İstanbul’un 39 ilçesine eşit hizmet prensibiyle çalıştıklarını vurgulayan İmamoğlu, konuşmasına şöyle devam etti: “Ayrımcılık yapıyorlar sevgili hemşerilerim. Ben, 5 sene boyunca ilçe belediye başkanıyken, o dönemin Büyükşehir Belediye Başkanlarını bir kez bile ilçemde görmedim. Tek bir konuyu çözemedik. Yapamadık yani. İki kere iki dört. Allah şahit, biz ayırt etmiyoruz. Bakın Sarıyer'e nasıl hizmet ediyorsak, Silivri'ye de öyle hizmet ediyoruz. Pendik'e nasıl hizmet ediyorsak, Beşiktaş’a da öyle hizmet ediyoruz.

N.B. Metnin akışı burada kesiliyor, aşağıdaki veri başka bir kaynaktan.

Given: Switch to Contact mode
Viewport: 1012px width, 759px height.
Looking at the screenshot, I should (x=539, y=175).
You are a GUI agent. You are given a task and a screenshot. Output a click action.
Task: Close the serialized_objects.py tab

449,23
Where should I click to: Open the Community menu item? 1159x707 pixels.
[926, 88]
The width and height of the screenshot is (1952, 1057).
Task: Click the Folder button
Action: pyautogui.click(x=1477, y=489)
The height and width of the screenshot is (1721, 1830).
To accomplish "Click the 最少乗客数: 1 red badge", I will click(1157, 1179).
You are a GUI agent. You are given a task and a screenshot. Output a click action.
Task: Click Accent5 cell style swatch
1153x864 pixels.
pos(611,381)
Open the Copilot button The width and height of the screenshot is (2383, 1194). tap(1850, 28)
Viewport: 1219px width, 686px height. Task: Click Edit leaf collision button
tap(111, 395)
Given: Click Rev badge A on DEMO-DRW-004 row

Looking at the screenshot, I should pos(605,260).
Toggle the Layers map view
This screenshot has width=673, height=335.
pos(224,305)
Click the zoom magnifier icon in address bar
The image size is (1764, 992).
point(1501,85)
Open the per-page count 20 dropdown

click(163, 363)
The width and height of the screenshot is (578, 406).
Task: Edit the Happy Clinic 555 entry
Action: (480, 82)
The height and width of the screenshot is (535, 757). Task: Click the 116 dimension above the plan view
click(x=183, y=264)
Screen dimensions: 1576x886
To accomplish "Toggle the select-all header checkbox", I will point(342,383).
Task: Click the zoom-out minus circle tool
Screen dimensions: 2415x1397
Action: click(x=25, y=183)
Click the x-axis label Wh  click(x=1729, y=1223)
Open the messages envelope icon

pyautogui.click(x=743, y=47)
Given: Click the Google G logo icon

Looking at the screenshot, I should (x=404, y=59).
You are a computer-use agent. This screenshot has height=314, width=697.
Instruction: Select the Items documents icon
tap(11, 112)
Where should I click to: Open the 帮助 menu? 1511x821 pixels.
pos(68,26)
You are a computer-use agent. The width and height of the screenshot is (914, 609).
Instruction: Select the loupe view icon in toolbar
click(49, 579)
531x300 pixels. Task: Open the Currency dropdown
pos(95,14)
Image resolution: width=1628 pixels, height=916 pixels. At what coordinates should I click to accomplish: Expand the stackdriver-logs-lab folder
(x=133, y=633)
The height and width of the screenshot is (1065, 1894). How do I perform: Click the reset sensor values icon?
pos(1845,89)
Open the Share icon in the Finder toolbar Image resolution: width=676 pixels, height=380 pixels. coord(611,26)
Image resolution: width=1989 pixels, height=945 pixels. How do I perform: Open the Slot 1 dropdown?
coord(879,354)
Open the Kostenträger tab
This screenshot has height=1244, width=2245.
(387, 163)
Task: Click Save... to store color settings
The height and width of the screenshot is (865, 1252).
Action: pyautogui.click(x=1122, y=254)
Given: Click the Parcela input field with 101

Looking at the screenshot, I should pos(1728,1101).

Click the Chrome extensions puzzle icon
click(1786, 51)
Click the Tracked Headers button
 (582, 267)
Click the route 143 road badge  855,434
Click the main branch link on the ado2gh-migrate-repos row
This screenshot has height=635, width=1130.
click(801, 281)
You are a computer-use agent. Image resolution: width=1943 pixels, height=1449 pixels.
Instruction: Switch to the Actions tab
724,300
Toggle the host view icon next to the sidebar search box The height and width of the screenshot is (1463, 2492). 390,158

Bakırköy'e nasıl hizmet ediyorsak, kulakları çınlasın Esenler'e de öyle hizmet ediyoruz. Şükrü Bey bana söylediğinde şok oldum. Gümüşdere'nin, Zekeriyaköy'ün, Bahçeköy’ün; buraların arıtması yok. Şok olduk. Bu bölgenin, bu havzanın arıtması yok. Derhal süreci başlattık, projelendirmesi vesairesi. Ne yazık ki orada da devletin bazı kurumlarından kaynaklı tahsisler uzadı. Daha yeni halloldu. İhale süreçleri tamamlandı, tamamlanmak üzere olanlar var. Hızlıca bu bölgenin bütün altyapı ve arıtma sorunlarını çözeceğiz. Hepinize söz veriyorum.

“Bizimle koşmak isteyenlerle koşarız”

Ülkemiz iyi olsun diye çalışıyoruz. Çalışmaya devam edeceğiz. Birileri istediği kadar arkamızdan asılsın. Gücümüz o kadar fazla ki, bizi geleceğe doğru çeken vallahi de billahi de 16 milyon İstanbullu var. O bakımdan, ilerleyen yıllarda onlar istemezse istemese bile, onları da sürükleyeceğiz. Ha ipe asılırlarsa, yerlerde sürüne sürüne peşimizden gelecekler. Ama ipe asılmayıp, bizimle beraber koşmak isterlerse, buyursun geleceği hep beraber güzelce koşalım.”

İmamoğlu’na “fide” teşekkürü

Üretici Gülşen Karatay da etkinlikte yaptığı konuşmada, “Ben bir Gümüşdereli olarak, aldığımız fideler ve damlamalar için, aldığımız gübreler için İmamoğlu’na çok teşekkür ediyorum. Eskiden biz, fideleri üretmeye çalıştık. Ama çok zorlanıyorduk. Şimdi sağ olsun, Ekrem İmamoğlu'nun sayesinde daha güzel fideler aldığımız için, daha güzel de ürünler alıyoruz. Tekrar çok teşekkür ediyorum” dedi.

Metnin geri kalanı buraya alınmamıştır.